Dr Menezes has also liaised with various governmental, intergovernmental and non-governmental actors in advancing human security and protecting and preserving cultural heritage under threat in the Middle East and North Africa. In 2014, he initiated the widely-publicised letter to Prime Minister David Cameron, calling for urgent action to protect religious and ethnic minorities under threat in Iraq and Syria, that was co-signed by the Prince of the Yazidis and several British Lords, MPs and prominent media figures. In 2015, he was one of the 25 UK delegates at the UK-Egypt High-Level Experts Meeting on ‘Preserving Egypt’s Cultural Heritage’ in Cairo organised by the AHRC (UK) and STDF (Egypt) to explore ways of combating the looting and illegal trafficking of stolen antiquities. He also contributed to the HSC report aimed at informing the UK Government’s forthcoming Strategic Defence and Security Review and National Security Strategy. In 2016, Dr Menezes moderated a panel discussion in the House of Lords – hosted by Lord Alton and the APPG on International Religious Freedom – on the status of religious minorities in Iraq and Syria; surveyed the history of the engagement of Commonwealth Secretaries-General with human rights for the Commonwealth Human Rights Initiative; and served as principal coordinator of PRISM, a Europe-wide consortium of think-tanks and academic institutions working to address radicalisation within the EU.
In the past, Dr Menezes was a member of the interdisciplinary research team at the Cambridge-based Centre of Governance and Human Rights (CGHR) that prepared the study Unlawful Killings in Africa (Cambridge, 2014) for the UN Special Rapporteur on extrajudicial, summary or arbitrary executions.
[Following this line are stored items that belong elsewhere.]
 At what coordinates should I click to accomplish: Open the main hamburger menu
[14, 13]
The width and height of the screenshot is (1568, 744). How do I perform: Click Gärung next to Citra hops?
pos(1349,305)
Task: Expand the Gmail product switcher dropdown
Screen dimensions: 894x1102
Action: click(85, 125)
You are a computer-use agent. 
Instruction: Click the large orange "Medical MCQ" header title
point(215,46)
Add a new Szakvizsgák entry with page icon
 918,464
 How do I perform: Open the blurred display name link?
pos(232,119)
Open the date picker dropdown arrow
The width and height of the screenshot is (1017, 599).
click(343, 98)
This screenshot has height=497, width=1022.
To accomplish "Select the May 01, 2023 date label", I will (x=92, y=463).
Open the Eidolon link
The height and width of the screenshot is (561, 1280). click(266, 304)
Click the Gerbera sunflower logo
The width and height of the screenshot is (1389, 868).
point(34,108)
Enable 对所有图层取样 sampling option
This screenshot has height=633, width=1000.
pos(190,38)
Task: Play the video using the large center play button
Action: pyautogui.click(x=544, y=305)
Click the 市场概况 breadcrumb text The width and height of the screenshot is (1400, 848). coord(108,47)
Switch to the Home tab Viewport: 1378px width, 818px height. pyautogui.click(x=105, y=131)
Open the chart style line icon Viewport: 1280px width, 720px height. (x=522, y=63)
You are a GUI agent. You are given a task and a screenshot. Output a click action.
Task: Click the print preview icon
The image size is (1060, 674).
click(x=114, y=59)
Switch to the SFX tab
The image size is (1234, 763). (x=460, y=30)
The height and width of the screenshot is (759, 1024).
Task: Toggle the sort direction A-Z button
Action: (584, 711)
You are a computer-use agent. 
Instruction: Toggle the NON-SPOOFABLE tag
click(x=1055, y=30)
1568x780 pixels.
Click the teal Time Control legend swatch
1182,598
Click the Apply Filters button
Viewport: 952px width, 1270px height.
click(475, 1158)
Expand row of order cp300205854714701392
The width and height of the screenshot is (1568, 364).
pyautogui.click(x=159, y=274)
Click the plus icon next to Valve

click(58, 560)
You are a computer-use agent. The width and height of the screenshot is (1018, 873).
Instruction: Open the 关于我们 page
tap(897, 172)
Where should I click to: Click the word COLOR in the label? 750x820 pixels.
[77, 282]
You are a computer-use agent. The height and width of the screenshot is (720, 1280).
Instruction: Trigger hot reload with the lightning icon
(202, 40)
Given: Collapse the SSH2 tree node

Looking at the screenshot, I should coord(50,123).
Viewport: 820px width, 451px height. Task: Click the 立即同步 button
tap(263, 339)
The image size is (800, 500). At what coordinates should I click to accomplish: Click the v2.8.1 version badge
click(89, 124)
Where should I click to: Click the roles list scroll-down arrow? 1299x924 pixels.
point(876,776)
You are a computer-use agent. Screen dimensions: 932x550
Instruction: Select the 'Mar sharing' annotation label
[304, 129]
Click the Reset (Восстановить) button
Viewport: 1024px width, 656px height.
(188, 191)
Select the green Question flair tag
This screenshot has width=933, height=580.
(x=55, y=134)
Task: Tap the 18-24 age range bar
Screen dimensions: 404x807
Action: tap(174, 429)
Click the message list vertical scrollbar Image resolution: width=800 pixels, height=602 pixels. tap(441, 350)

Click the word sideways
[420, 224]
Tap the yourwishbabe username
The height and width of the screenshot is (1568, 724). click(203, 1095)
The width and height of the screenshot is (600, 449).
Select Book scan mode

Dr Menezes served as the Principal Investigator looking into the use of excessive force in the context of mass demonstrations. Information presented in the study formed the basis of the UN Special Rapporteur’s report to the UN Secretary-General and UN General Assembly (A/69/265), and the study served as the founding document for a newly-established unit at the University of Pretoria. Formerly, Dr Menezes also served as Researcher at the Westminster-based social policy think-tank ResPublica, as Governor of a Church of England School in London, and as Director of a development NGO in India.
Apart from academia and politics, Dr Menezes is passionate about travel, exploration, art, museums, heritage conservation, opera, ballet and equestrian sports. He has travelled extensively in over 60 countries in 5 continents, including Greenland and 7 of the 8 Arctic states.